Malware sandboxes do have a few major drawbacks. For example, the sandbox simply runs the executable, without command-line options. If the malware executable requires command-line options, it will not execute any code that runs only when an option is provided. In addition, if your subject malware is waiting for a command-and-control packet to be returned before launching a backdoor, the backdoor will not be launched in the sandbox.
The sandbox also may not record all events, because neither you nor the sandbox may wait long enough. For example, if the malware is set to sleep for a day before it performs malicious activity, you may miss that event. (Most sandboxes hook the Sleep
function and set it to sleep only briefly, but there is more than one way to sleep, and the sandboxes cannot account for all of these.)
Other potential drawbacks include the following:
Malware often detects when it is running in a virtual machine, and if a virtual machine is detected, the malware might stop running or behave differently. Not all sandboxes take this issue into account.
Some malware requires the presence of certain registry keys or files on the system that might not be found in the sandbox. These might be required to contain legitimate data, such as commands or encryption keys.

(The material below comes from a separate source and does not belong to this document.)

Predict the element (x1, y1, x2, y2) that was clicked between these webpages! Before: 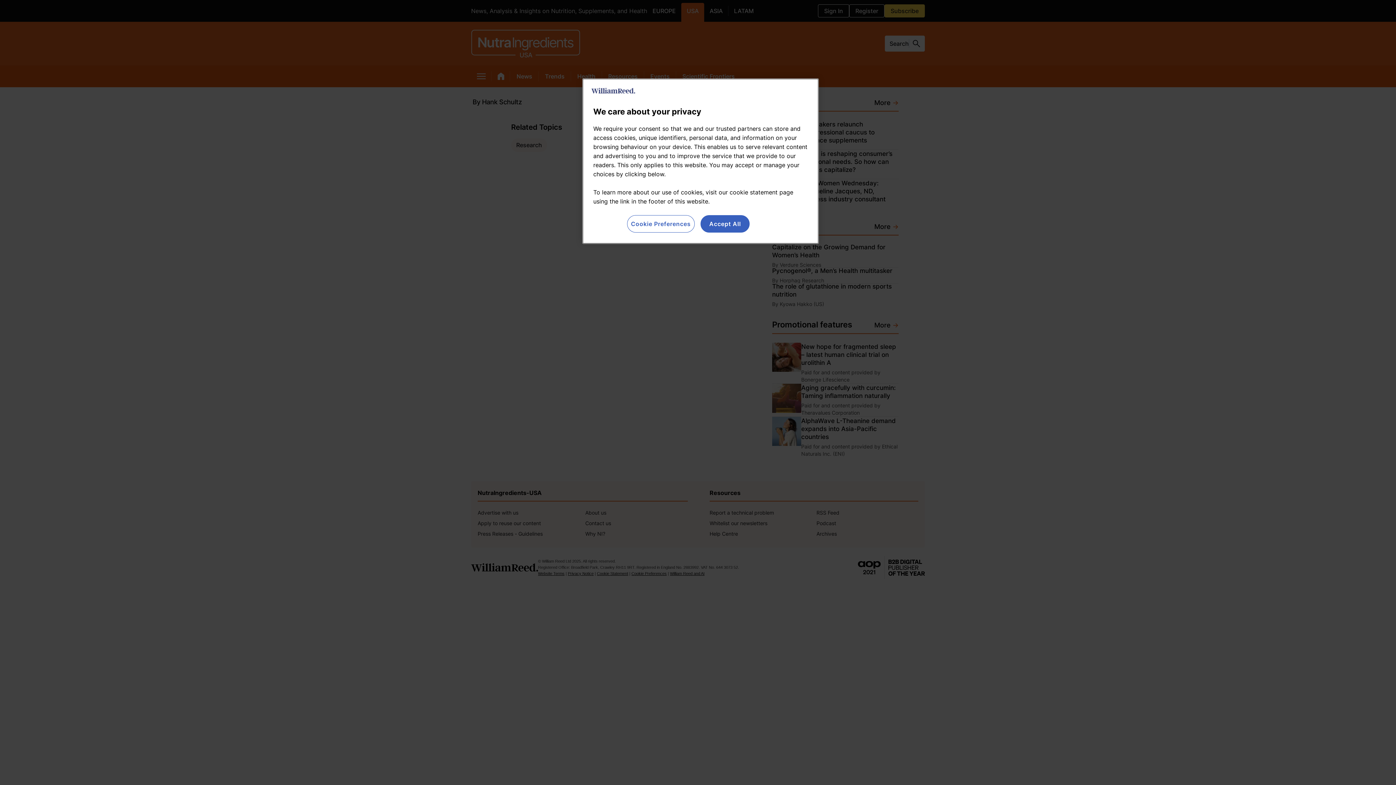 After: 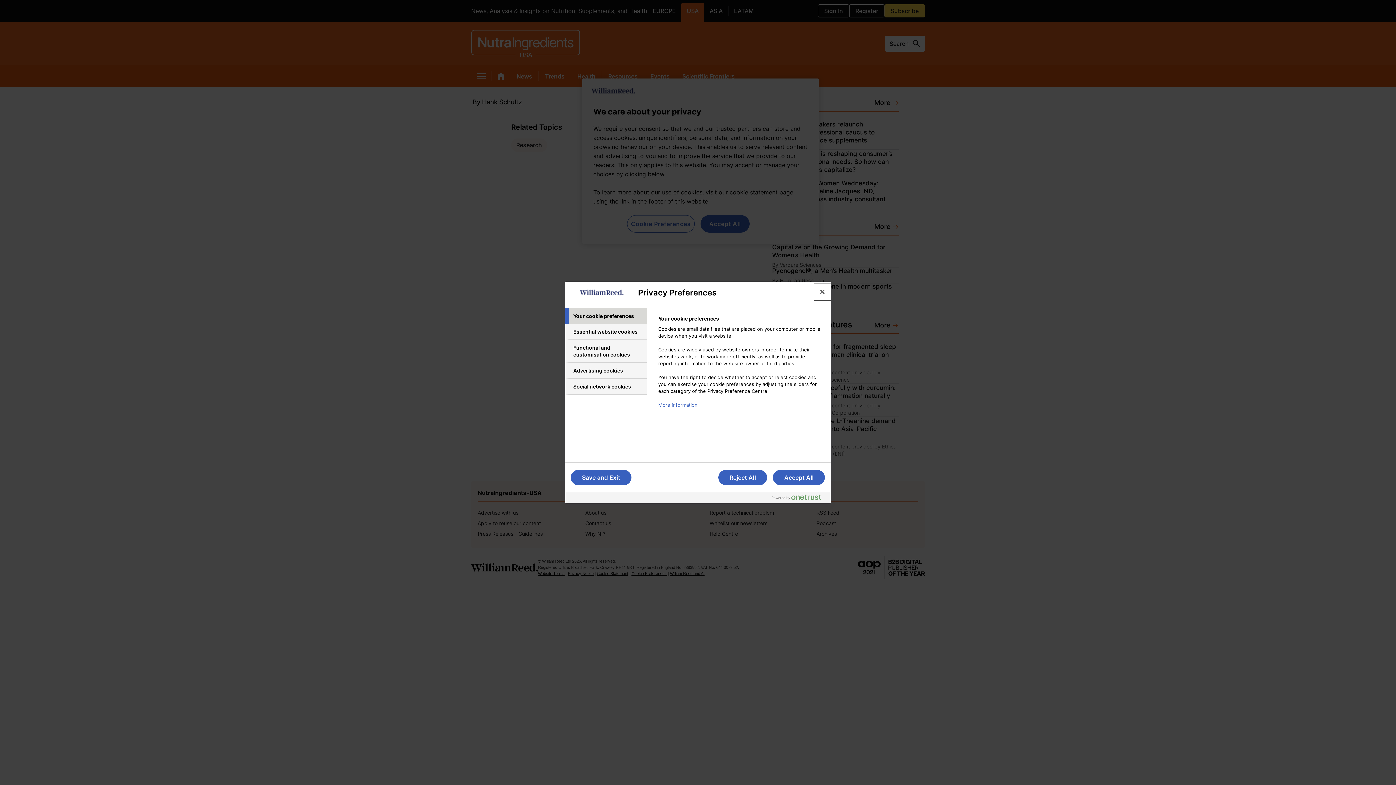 Action: label: Cookie Preferences bbox: (627, 215, 694, 232)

If the malware is a DLL, certain exported functions will not be invoked properly, because a DLL will not run as easily as an executable.
The sandbox environment OS may not be correct for the malware. For example, the malware might crash on Windows XP but run correctly in Windows 7.
A sandbox cannot tell you what the malware does. It may report basic functionality, but it cannot tell you that the malware is a custom Security Accounts Manager (SAM) hash dump utility or an encrypted keylogging backdoor, for example. Those are conclusions that you must draw on your own.